Kendi doğrumuzun ne kadar doğru olduğunu farklı bakış açılarıyla öğrenebiliriz. Böylece doğrumuzun daha geniş ve sağlam bir temele oturmasını sağlarız. Kendimizi başkasının yerine koyduğumuzda onun da bizim bakış açımızdan görmesini sağlayabiliriz. Ne kadar çok bakış açısı geliştirirsek olayları ve düşünceleri o kadar geniş yorumlama ve yargılama yeteneği geliştiririz. Bu gelişim sadece bize değil, kendimizi yerine koyduğumuz kişinin de bakış açısını geliştirmesine, geniş yorumlamasına ve düşünmesine katkı sağlar.
Kendimizi yerine koyduğumuz insana kızmayız. Onun da bize kızmamasını sağlamış oluruz ve bu şekilde barışık düşünceler ve yargılar doğar, önyargılar ortadan kalkar. Birbiriyle çarpışmayan düşünceler toplumu çatışma ortamından çıkaracağı gibi, toplumun bilinç ve refah seviyesini artırır.

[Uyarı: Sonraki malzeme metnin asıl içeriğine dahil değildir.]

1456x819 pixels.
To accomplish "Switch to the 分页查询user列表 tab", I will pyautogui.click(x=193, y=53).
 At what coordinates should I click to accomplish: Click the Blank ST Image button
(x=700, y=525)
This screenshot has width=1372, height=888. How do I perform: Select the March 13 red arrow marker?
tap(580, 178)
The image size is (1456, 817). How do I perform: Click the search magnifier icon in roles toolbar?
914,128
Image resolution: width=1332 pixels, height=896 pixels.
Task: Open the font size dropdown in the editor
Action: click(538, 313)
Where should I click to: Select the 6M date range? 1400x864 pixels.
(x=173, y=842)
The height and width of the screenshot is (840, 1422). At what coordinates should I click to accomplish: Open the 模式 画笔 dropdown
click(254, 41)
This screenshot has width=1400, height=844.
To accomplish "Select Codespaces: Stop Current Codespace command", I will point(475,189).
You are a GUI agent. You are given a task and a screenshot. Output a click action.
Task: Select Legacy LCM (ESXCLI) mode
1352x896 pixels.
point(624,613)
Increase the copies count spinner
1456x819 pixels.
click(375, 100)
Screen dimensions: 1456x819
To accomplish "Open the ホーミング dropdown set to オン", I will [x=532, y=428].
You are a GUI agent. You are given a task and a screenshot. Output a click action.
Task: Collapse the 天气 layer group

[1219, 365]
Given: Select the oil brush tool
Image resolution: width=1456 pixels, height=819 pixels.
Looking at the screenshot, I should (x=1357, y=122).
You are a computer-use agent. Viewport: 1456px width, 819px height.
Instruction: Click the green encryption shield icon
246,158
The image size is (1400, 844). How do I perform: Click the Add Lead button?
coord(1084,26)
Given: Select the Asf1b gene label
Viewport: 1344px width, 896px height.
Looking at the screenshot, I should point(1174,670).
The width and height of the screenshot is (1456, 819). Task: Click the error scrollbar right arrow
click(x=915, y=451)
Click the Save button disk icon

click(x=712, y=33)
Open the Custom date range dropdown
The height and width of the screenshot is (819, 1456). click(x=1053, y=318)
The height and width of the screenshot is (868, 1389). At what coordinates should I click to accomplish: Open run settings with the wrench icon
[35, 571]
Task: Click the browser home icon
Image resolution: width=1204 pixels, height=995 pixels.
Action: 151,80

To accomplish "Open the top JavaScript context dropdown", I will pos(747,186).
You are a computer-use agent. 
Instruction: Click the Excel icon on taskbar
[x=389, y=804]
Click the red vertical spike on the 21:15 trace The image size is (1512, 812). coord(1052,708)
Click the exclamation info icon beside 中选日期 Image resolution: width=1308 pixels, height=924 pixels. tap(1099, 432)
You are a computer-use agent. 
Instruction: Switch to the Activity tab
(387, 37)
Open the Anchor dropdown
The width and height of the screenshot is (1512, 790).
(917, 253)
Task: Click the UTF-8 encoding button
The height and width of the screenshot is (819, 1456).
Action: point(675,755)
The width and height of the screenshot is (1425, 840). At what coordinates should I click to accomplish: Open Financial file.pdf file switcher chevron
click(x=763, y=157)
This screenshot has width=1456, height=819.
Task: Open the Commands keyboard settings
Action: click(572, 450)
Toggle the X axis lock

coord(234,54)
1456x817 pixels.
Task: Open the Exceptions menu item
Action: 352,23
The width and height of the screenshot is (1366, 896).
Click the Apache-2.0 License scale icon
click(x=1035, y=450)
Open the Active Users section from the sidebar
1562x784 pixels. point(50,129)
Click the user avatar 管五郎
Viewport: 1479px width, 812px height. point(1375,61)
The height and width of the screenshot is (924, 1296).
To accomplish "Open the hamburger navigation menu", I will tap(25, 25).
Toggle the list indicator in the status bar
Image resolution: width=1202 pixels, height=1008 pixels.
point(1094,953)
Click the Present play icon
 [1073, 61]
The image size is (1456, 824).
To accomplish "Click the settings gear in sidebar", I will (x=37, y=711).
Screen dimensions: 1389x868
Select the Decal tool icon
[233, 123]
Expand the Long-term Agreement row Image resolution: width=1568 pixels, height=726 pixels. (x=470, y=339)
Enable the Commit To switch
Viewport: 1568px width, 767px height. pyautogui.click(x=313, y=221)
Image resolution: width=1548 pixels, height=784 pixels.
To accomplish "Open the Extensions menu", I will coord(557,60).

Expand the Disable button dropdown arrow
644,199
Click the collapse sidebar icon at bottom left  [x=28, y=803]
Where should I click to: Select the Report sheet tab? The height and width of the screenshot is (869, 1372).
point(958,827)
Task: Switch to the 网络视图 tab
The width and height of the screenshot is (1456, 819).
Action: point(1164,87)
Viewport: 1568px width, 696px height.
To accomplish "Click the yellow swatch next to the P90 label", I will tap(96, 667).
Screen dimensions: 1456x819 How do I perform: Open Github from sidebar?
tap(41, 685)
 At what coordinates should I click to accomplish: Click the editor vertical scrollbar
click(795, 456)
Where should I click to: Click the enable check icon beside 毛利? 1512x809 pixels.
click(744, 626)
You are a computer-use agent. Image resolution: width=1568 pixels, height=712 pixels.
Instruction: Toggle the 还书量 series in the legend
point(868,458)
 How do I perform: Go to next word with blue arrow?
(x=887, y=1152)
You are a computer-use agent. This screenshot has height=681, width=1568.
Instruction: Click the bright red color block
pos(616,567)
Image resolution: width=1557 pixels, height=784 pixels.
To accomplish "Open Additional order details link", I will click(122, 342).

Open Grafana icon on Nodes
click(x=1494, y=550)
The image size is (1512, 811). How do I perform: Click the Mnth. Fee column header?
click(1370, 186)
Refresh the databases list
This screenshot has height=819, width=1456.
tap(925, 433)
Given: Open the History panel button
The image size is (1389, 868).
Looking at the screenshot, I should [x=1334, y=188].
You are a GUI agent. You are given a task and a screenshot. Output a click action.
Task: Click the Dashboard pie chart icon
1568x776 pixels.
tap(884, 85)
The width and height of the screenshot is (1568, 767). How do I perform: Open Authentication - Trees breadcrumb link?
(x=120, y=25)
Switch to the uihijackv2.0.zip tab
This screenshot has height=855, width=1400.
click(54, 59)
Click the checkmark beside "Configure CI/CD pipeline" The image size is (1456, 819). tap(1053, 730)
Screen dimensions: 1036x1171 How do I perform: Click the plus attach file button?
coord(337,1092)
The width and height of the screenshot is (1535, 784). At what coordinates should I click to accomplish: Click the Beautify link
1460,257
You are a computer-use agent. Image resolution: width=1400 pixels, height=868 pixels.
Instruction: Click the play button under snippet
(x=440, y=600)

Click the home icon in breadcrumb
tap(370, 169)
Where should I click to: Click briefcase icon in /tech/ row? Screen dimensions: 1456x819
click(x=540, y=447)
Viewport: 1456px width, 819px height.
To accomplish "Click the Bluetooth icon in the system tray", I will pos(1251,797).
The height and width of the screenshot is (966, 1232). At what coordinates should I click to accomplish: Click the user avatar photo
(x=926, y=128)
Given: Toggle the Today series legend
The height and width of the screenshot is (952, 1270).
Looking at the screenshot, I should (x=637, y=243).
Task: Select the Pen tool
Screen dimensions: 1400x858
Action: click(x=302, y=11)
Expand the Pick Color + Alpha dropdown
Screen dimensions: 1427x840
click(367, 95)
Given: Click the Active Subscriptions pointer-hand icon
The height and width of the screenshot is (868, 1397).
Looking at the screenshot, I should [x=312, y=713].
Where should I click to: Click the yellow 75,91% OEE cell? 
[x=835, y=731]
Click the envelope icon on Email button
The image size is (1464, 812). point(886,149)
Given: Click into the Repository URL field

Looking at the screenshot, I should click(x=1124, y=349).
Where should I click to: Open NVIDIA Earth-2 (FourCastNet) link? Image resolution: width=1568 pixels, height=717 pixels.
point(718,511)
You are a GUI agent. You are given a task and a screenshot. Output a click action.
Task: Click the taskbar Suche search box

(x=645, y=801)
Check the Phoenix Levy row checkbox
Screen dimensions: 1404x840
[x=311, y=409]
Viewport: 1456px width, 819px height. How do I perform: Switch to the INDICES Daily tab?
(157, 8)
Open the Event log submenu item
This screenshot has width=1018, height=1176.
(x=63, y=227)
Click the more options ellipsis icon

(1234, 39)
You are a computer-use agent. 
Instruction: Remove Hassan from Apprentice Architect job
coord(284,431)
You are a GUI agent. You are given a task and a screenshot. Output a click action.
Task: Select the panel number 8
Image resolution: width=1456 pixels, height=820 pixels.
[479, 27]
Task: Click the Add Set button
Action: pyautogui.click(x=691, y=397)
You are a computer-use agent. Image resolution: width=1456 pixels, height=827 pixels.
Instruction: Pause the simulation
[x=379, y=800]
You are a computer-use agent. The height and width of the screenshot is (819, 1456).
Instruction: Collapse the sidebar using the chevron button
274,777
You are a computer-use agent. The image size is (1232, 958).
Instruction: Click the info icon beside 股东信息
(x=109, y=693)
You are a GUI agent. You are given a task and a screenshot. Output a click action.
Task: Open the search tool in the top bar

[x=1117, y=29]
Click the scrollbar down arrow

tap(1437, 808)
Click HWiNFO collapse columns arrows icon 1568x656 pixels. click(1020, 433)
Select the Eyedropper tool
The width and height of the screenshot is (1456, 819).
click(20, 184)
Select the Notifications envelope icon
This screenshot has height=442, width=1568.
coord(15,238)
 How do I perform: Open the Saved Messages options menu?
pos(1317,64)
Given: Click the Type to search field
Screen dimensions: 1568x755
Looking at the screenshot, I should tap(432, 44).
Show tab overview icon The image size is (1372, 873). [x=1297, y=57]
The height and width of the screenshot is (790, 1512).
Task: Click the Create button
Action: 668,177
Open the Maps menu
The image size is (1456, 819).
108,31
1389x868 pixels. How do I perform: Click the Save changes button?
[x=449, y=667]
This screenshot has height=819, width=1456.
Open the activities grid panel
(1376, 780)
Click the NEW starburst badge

Kendimizi eşimizin, çocuklarımızın, anne-babalarımızın yerine koyduğumuzda aile ilişkilerimizin daha sağlamlaştığını görürüz. Onlarla aramızdaki kuşak farkını bir ölçüde giderebilir, düşünce yapılarımızı birbirine yakınlaştırabilir, duygularını ve düşüncelerini paylaşabiliriz. Kendimizi onların yerine koyduğumuz ölçüde birbirimize daha anlayışlı, daha hoşgörülü olduğumuz gibi, aramızdaki sevgi ve saygı güçlenir.
Kendimizi başkalarının yerine koyduğumuzda toplum içinde saygınlığımız da artar. İnsanların güvenlerini kazanır, hakkımızdaki olumsuz düşünceleri ve önyargıları kaldırırız. Kendimizi başkasının yerine koymak, onun düşüncelerini kabul etmek veya dünya görüşünü paylaşmak demek değildir. Aksine düşüncelerimiz doğruysa daha da pekiştirir, karşı tezlere karşı savunma geliştirir.
Kendimizi diğerlerinin yerine koymak hayata ve olaylara farklı bir pencereden bakmak demektir. O farklı pencereden olayların nasıl görüldüğünü anladığımızda yaşamın düşündüğümüz kadar da zor olmadığını görürüz. Yaşamımızı kolaylaştırmak, ufkumuzu geliştirmek, bakış açımızı genişletmek, dünyayı daha barışçıl kılmak için kendimizi diğerlerinin yerine koymaya var mıyız?